Filter the records, keeping every line that has the string "This".

(Information provided)

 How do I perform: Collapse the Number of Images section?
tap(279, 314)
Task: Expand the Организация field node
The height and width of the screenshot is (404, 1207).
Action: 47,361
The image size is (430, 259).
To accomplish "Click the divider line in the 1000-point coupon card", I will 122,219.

(End Information provided)
(Information provided)

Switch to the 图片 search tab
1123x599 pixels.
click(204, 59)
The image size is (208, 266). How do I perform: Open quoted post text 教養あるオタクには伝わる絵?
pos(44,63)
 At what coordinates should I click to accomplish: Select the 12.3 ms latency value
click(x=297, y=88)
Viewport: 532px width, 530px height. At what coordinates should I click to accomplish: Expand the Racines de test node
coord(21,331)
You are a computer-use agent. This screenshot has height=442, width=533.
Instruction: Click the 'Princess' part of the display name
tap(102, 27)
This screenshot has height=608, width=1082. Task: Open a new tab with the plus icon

(End Information provided)

Result ::
You are a computer-use agent. This screenshot has height=442, width=533.
This screenshot has height=608, width=1082. Task: Open a new tab with the plus icon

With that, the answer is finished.